Last week, Legislature Budget Advisor Gabe Petek released a sobering report on state finances, saying revenue is set to fall $41 billion from what Newsom and lawmakers had planned, leaving the state with a projected deficit of $25 billion for 2023-24. budget. Also, he said, if the recession hits, as many economists predict, the gap between income and spending could be much higher.
While this is only a $25 billion problem – as large as that number may seem – it could be managed relatively easily with a few adjustments, such as limiting some of the spending contained in the current budget, Petek said.
“It’s not trivial, but it’s also manageable,” he told reporters. “We don’t see this as a budget crisis, we just think of it as a notable budget issue.”
However, he cautioned against maintaining spending and using the state’s large emergency reserves to cover the deficit, as there is a good chance that the current economic downturn, dictated by the Federal Reserve to countering high inflation, could easily turn into a recession.
“Based on historical experience, if a recession were to occur soon, revenues could be $30 billion to $50 billion below our revenue forecast in the fiscal window. As such, we suggest the Legislative Assembly to begin planning for the 2023-24 budget without using general purpose reserves,” Petek said in his report.
Newsom’s budget staff did not dispute Petek’s rather bleak budget forecast. California “is in its best position to manage a downturn, having built up strong reserves and focusing on one-time commitments,” Treasury Department spokesman HD Palmer said.

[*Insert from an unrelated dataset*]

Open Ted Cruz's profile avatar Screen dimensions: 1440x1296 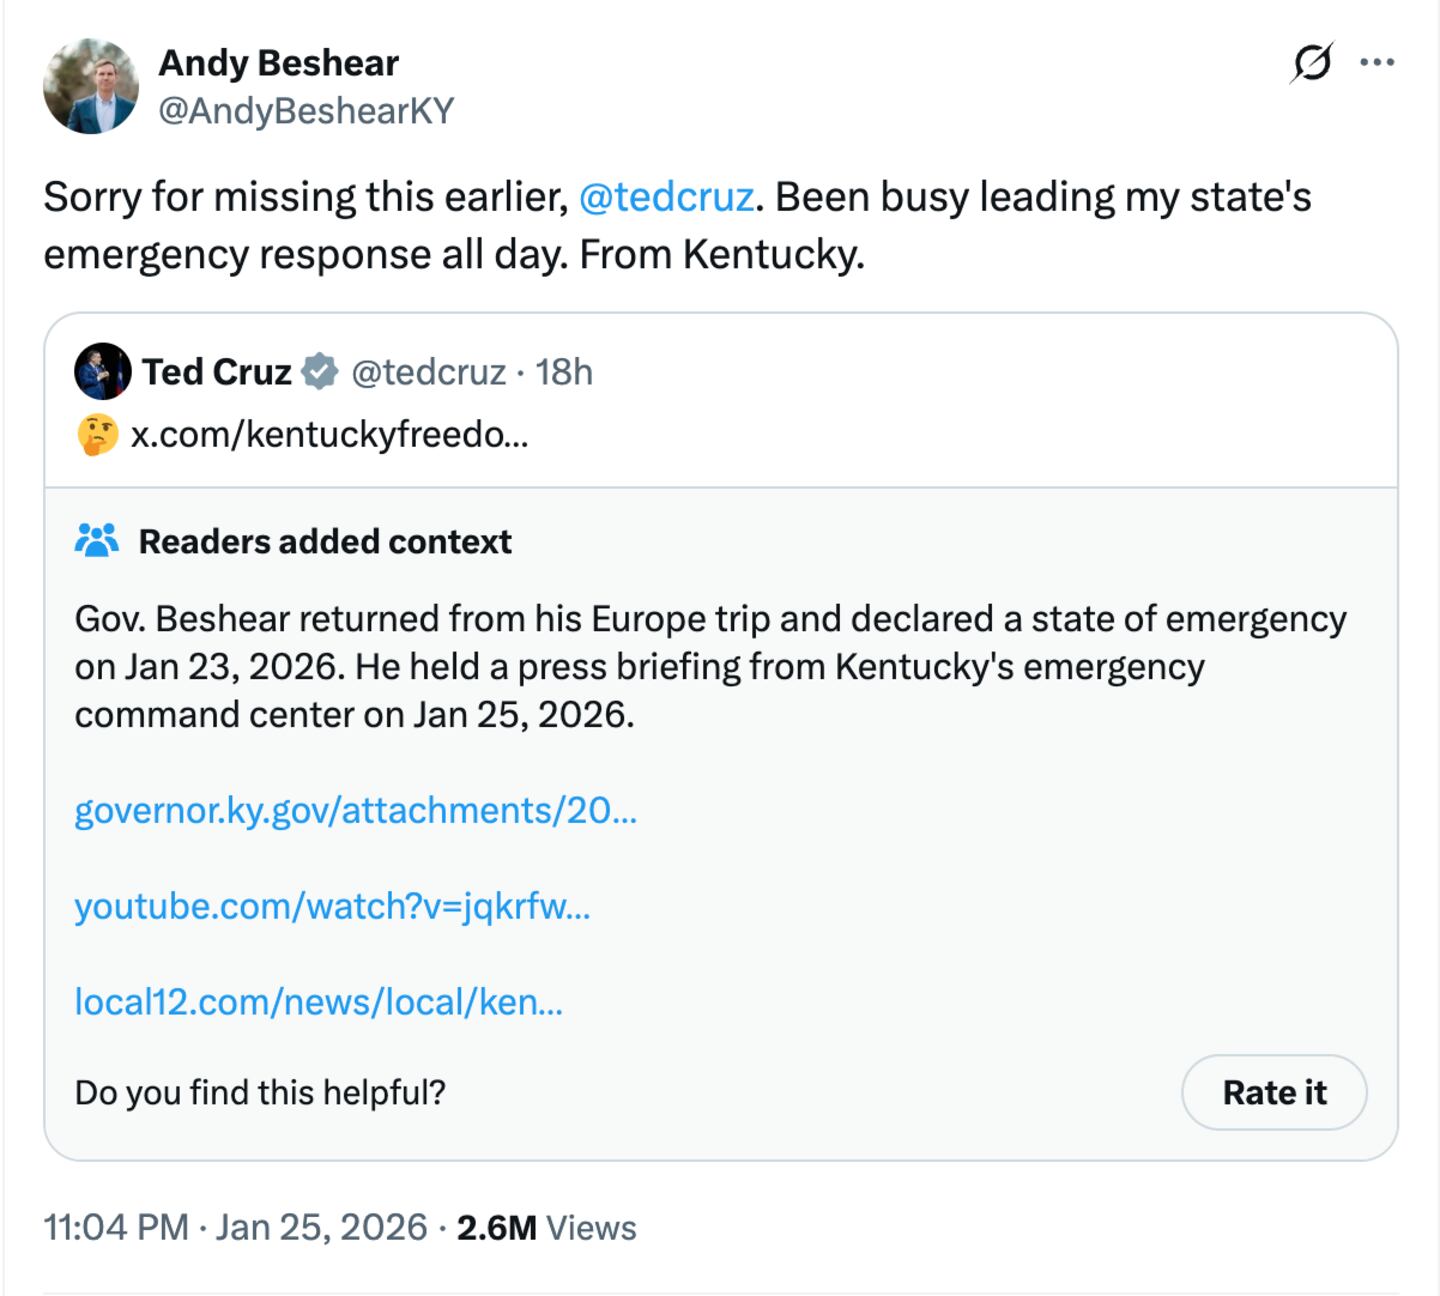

That’s right, as far as it goes. Newsom and the Legislature committed most of the supposed surplus to time-limited reserves and expenditures and, in theory, these could be canceled or reduced. A multi-billion dollar cash donation, currently being processed, is the largest example of such one-time expenditures.
However, one-time credits, while not legally required to be long-term commitments, provide hope that the state will continue to fund what it started. Recipients of these funds will therefore lobby the Legislative Assembly to honor what they see as commitments to their particular programs and projects.
Hints that the state’s roaring economy could be slowing emerged weeks after the current budget passed last June, and Newsom vetoed dozens of bills for additional off-budget spending, citing the economic uncertainty.
Since the enactment of the budget, state revenue has been well below expectations, with nearly all of the shortfall from personal income taxes, which typically account for three-quarters of state general fund revenue. .
The vast majority of these taxes come from a relatively small number of high-income taxpayers, whose incomes are intimately sensitive to fluctuations in the economy, particularly stocks and other capital investments. The stock market has been hit hard by the Federal Reserve’s sharp interest rate hikes and Silicon Valley, the source of much of the state’s taxable income, is suffering a downturn with massive worker layoffs.
Petek’s report is another reminder that the California budget depends on a very narrow and very volatile tax base and therefore it is foolish to make long-term financial commitments that assume the goose will always lay golden eggs.